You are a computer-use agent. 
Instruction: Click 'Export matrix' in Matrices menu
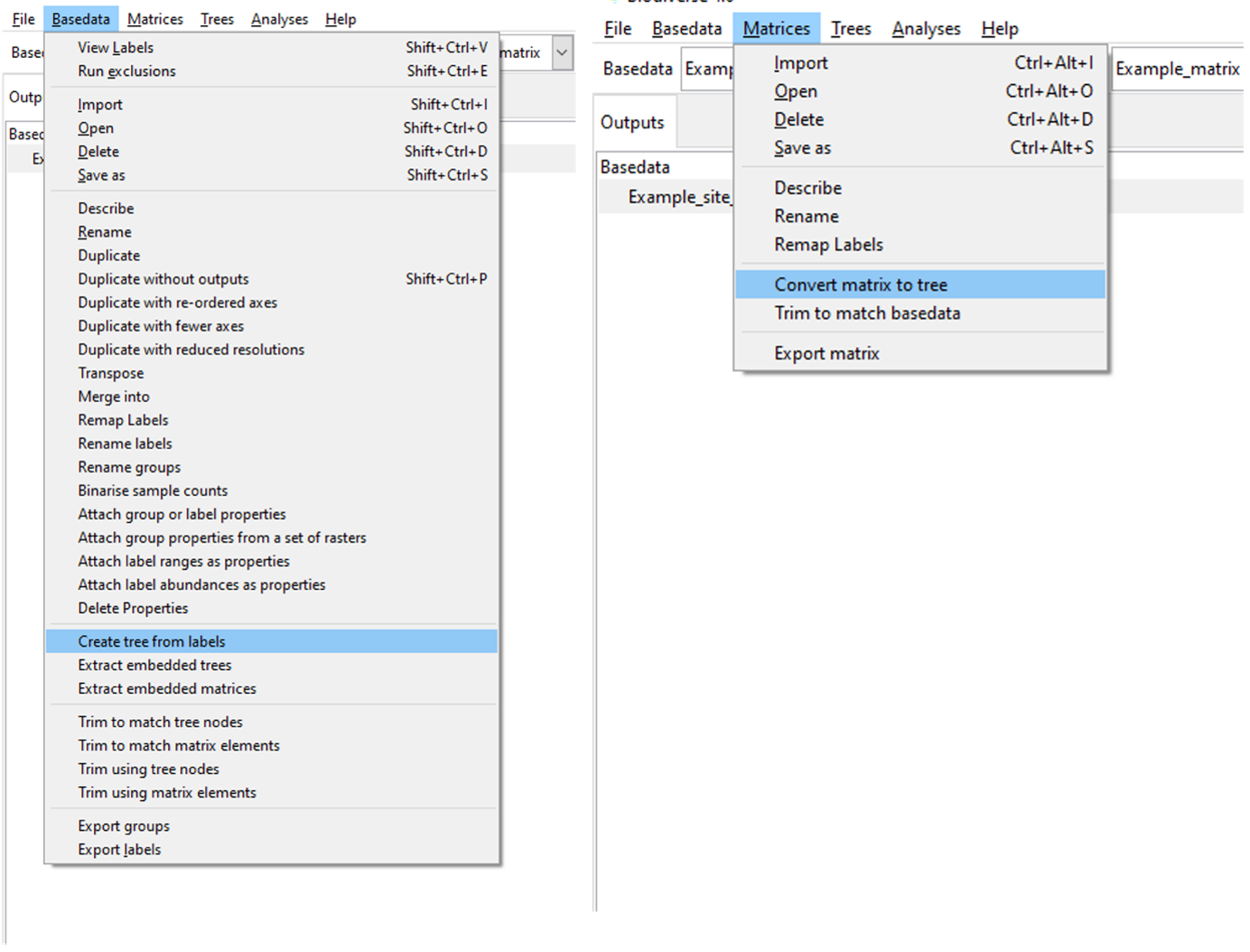click(826, 353)
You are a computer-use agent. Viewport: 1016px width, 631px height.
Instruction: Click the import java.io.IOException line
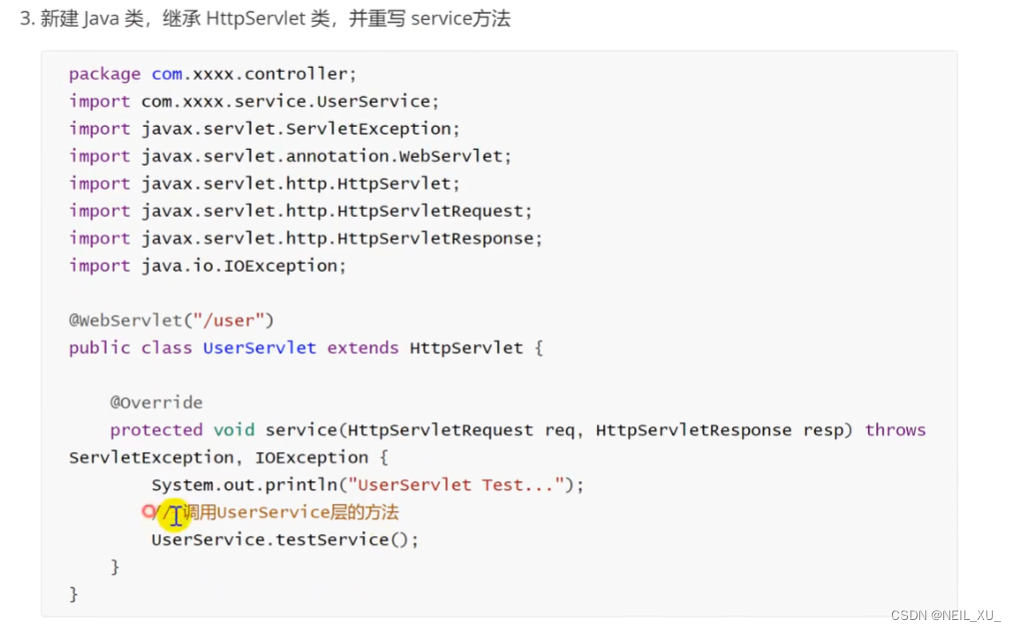pos(207,266)
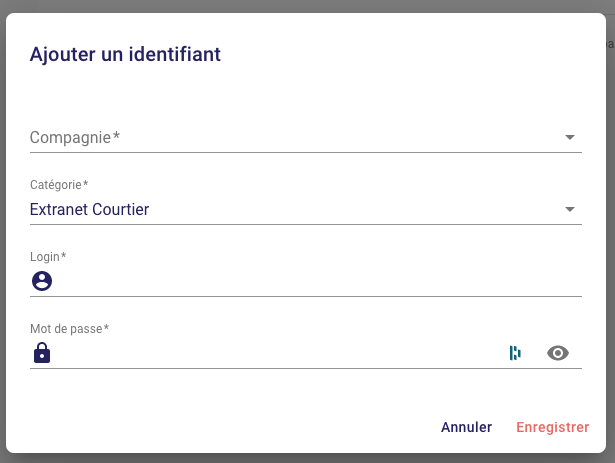Image resolution: width=615 pixels, height=463 pixels.
Task: Click the Catégorie field label
Action: click(58, 185)

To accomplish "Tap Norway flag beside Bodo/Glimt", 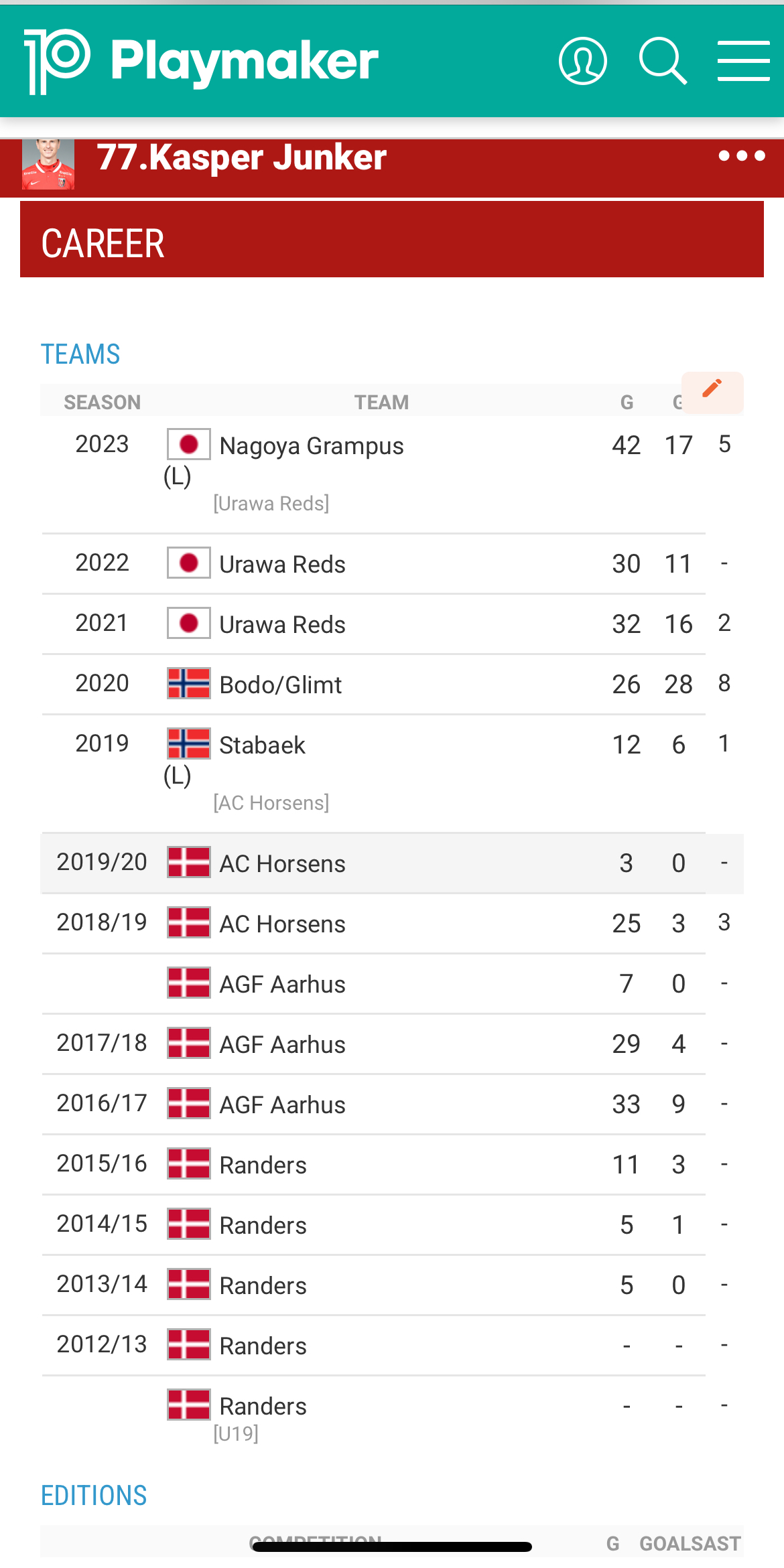I will (x=188, y=683).
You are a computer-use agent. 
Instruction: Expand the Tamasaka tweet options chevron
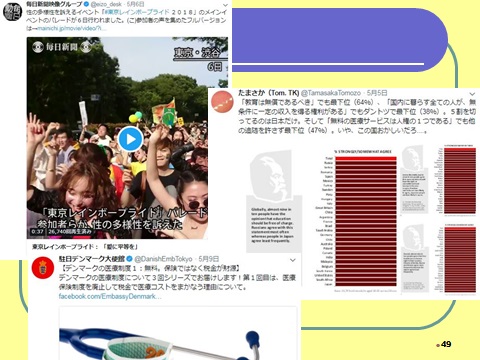pyautogui.click(x=472, y=94)
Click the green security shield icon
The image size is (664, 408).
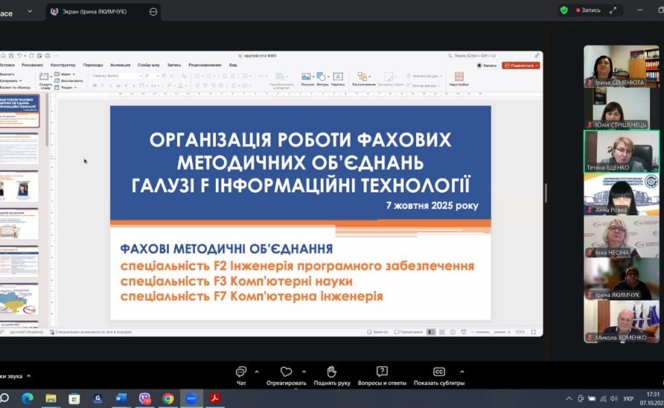click(x=564, y=10)

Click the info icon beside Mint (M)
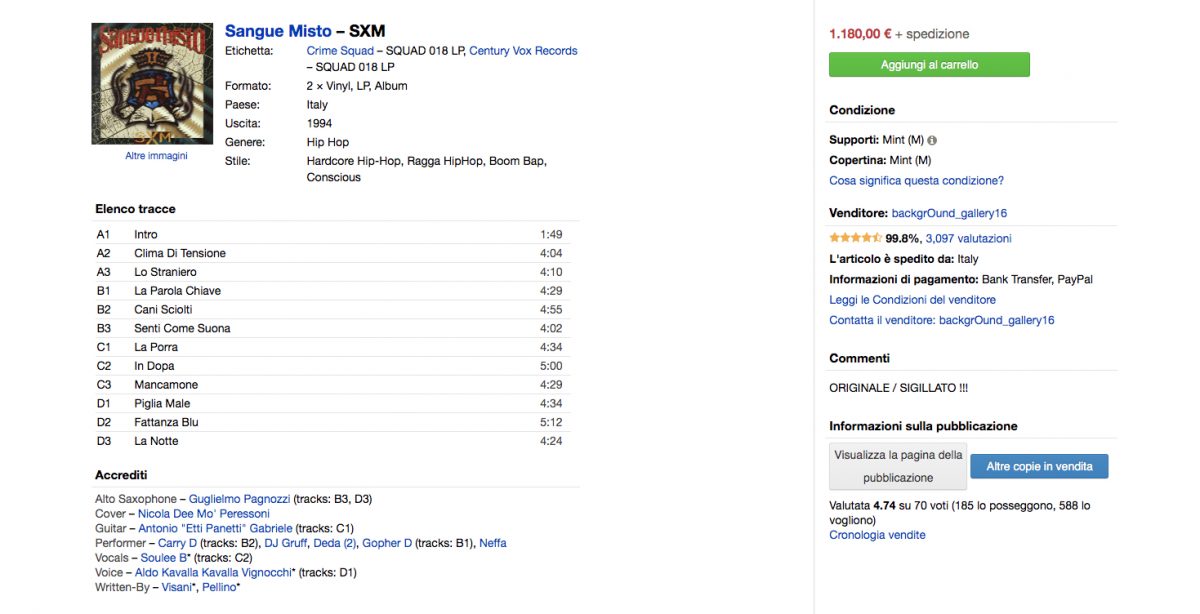pos(932,141)
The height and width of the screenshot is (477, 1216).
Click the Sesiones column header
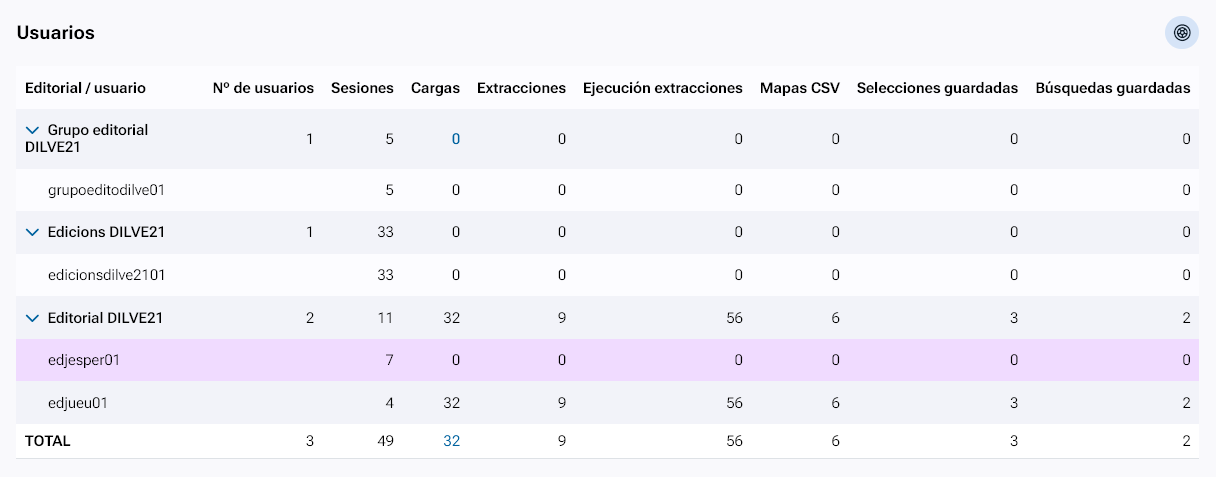coord(362,88)
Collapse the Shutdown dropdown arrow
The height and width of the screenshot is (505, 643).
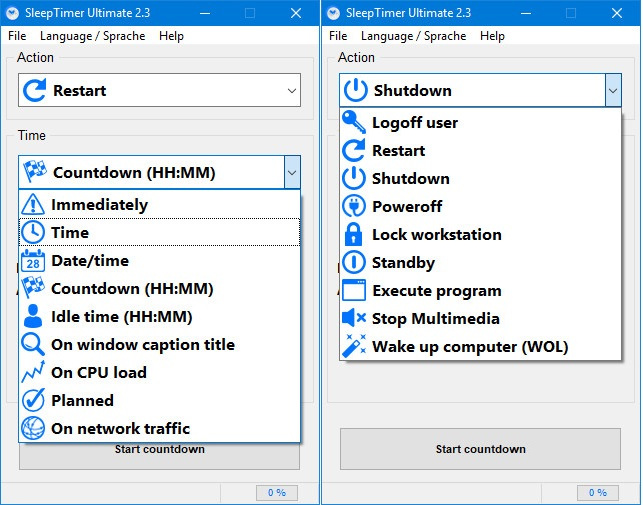click(613, 90)
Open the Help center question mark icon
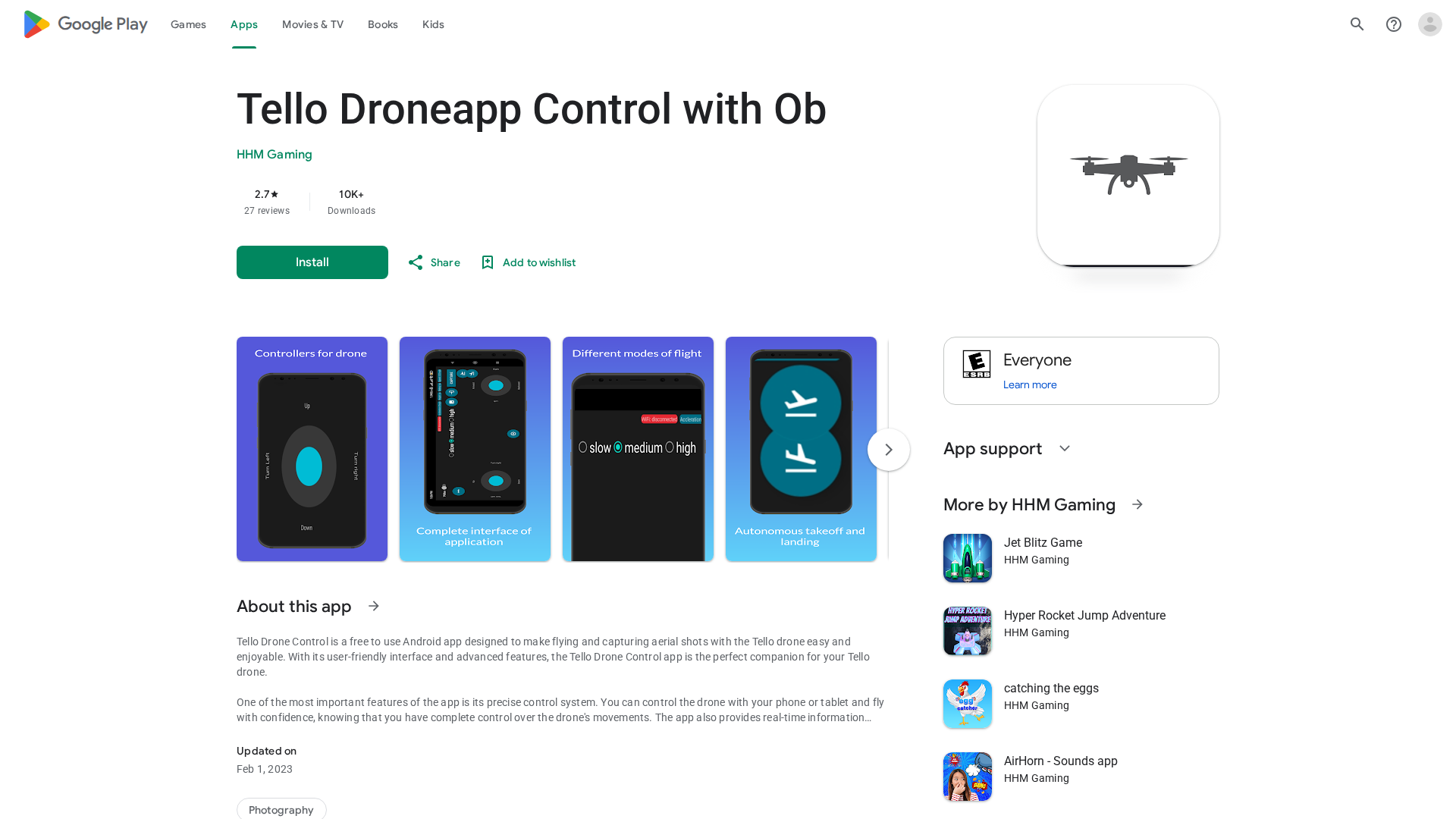The width and height of the screenshot is (1456, 819). (x=1393, y=24)
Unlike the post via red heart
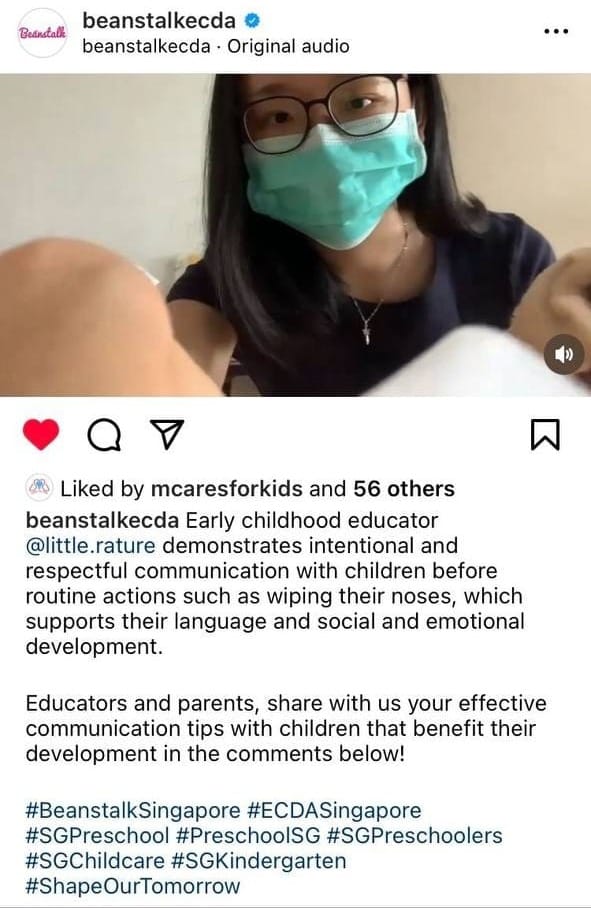 click(41, 434)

Directions for this task -
Set down exactly, line for line, the data from the line that contains "The image size is (664, 408)." through its last line, keeping pictures out.

Your solution -
The image size is (664, 408).
click(x=564, y=10)

Click the info icon beside Mint (M)
pos(932,141)
The height and width of the screenshot is (477, 1216).
Click the Sesiones column header
coord(362,88)
Collapse the Shutdown dropdown arrow
The height and width of the screenshot is (505, 643).
click(613, 90)
Open the Help center question mark icon
The width and height of the screenshot is (1456, 819). (x=1393, y=24)
Unlike the post via red heart
 click(41, 434)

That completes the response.